- **WRITTEN TASK**
Reproduce every one of the rows below character for character, leaving nothing out and adding nothing.

☆ ☆ ☆ ☆

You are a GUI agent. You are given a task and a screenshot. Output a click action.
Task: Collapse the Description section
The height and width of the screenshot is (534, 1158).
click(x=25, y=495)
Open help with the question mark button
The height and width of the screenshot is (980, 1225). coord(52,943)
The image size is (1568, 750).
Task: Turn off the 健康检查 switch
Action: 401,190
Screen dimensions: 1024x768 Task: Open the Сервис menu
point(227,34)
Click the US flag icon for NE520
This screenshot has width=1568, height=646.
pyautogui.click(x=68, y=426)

☆ ☆ ☆ ☆

- **OUTPUT FOR THIS TASK**
You are a GUI agent. You are given a task and a screenshot. Output a click action.
Task: Collapse the Description section
The height and width of the screenshot is (534, 1158).
click(x=25, y=495)
Open help with the question mark button
The height and width of the screenshot is (980, 1225). coord(52,943)
The image size is (1568, 750).
Task: Turn off the 健康检查 switch
Action: 401,190
Screen dimensions: 1024x768 Task: Open the Сервис menu
point(227,34)
Click the US flag icon for NE520
This screenshot has width=1568, height=646.
pyautogui.click(x=68, y=426)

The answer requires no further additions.